Console games must have a simplified Chinese version. This means that companies can’t simply re-sell Hong Kong and Taiwan versions, which use traditional Chinese characters.

It’s hard to know whether to be hopeful or pessimistic after reading through this release, as it will really depend on how the Shanghai government chooses to enforce these rules. But in a post about the new rules on Netease games included a reader poll that asked for readers’ opinions. More than half of the respondents so far selected “As soon as I saw the rules, I lost hope.” But as of this writing only a hundred or so have responded, so those results may not indicate anything.

(via Netease Games)

  • Microsoft’s Xbox One plans in China: cheap games, less censorship?


A recent BesTV earnings call has revealed new information about Microsoft's Xbox joint venture in China and its plans for the country.



  1. James B.

    The law is meant to be broad enough to censor whatever they want when they want, so they keep the right to shutdown the whole thing at any moment they wish. Did you expect otherwise? haha.

  2. Leon

    Probably still better than OFLC Australia.

  3. Leon

    One thing for sure though, China won’t ban GTA, it’s one of the top selling games of the world ! China wouldn’t want to miss that chance.

  4. Andreas K

    @Leon, not every politician can be bought and sold.

  5. The PS4 and XB1 will sell millions of consoles in China now, great for the Chinese games industry – Think of those millions millions of Chinese mobile gamers who fed up with rubbish cheap sahllow ‘free to play’ rubbish touch control mobiles games who are hungry for proper next gen console gaming with amazing graphics on a big screen TV and a proper controller!

  6. Arnold Stallone

    No violence : 50% of games: fps games
    No drugs, sex: mgs4 snake can’t smoke, watch his porn magazine
    No offenses: Nathan drake enemies can no longer say ‘fuck you’
    Etc etc

    Basically, only angry birds games will have a chance to be approved. but hey, that’s violence against animals, birds: forbidden

    Uncharted 2… in the Tibet level…the game has no chinese flags: forbidden

    What about a game where we control a Tibetan man, and we must fight against chinese rapists, killers, etc, to try to live freely in peace.

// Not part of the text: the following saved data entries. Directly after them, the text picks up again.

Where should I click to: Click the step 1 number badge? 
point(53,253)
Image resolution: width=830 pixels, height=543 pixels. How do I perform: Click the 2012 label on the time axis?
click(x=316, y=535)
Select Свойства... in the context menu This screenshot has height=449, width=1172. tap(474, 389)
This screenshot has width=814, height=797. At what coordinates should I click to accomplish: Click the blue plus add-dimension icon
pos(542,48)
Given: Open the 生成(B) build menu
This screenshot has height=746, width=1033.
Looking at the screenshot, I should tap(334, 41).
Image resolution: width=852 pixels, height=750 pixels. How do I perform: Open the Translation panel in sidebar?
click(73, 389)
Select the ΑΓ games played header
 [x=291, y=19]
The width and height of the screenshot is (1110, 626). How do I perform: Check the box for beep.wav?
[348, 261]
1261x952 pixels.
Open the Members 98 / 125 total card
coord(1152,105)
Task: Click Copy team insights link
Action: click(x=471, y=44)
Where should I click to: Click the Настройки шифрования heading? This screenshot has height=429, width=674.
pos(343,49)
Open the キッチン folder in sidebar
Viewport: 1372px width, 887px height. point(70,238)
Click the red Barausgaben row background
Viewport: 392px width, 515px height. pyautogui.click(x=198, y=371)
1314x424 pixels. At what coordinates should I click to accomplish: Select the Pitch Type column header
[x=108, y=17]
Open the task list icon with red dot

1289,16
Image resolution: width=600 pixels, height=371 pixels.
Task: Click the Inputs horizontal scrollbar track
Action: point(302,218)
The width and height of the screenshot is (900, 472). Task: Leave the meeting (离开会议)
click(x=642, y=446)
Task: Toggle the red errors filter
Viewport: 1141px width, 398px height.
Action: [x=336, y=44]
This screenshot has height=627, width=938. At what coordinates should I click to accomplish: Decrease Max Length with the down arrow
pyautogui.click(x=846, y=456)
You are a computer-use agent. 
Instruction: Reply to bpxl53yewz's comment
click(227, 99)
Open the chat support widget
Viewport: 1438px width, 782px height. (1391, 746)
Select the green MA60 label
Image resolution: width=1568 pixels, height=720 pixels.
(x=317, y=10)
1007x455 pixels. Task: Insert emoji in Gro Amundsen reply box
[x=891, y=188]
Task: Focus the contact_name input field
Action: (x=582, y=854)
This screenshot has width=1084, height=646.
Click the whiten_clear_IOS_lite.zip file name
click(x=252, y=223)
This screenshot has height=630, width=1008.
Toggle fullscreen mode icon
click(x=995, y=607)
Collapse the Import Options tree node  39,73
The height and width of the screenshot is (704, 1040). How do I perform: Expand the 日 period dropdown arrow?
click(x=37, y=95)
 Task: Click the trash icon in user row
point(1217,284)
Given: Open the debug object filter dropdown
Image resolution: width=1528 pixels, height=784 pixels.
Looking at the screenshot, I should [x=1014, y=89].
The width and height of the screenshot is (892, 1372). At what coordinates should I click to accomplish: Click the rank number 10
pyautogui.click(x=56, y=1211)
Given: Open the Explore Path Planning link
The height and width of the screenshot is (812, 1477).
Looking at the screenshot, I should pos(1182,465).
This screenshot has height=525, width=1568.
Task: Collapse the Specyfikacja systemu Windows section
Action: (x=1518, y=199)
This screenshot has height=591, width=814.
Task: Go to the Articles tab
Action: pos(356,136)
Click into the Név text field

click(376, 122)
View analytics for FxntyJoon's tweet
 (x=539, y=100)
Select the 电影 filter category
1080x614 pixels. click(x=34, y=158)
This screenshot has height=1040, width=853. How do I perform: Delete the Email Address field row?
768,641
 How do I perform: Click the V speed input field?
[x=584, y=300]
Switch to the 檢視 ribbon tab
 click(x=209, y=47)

Forbidden ?

    Or a game where a guy must avoid being smashed by communist tanks? Forbidden?

    Or a game where the chinese government support, promote and send packs of 100 chinese people and a few tons of cheap shit ,and they send all that to different countries,so they invade markets with cheap clothes, cheap shitty things they sell 1$ per kilo, and they open dirty restaurants where they prepare nems and shrimp raviolis on the floor, where the 20 workers are all ‘cousins’, ‘brothers and sisters’, ‘ oncles’, dad and mom’, and 10 people sleep in the same tiny bedroom, and then the chinese government send them another pack of 20 ‘cousins and brothers’ to work there, for free, and they must give their passports to their ‘owners’, or ‘master chief’, to avoid running away.
    And in these game, you play a fed agent that must stop the slavery and human traffic to export the Chinese ‘culture’ to 100% of the world.
    Will this game be forbidden or accepted?

  7. This makes me ANGRY!

    Gamers WORLDWIDE should stand up for gamers rights in China!

    Is there any way to help Chinese gamers,”and gamers in any nation?” I won’t grab my proverbial pitchfork and torch yet, because we need to figure out peaceful, level headed solutions to this.

    This is downright depressing, and wrong.

  8. This means shit all. You can still buy any game you want, any console you want at any computer mall in Shanghai. From any region.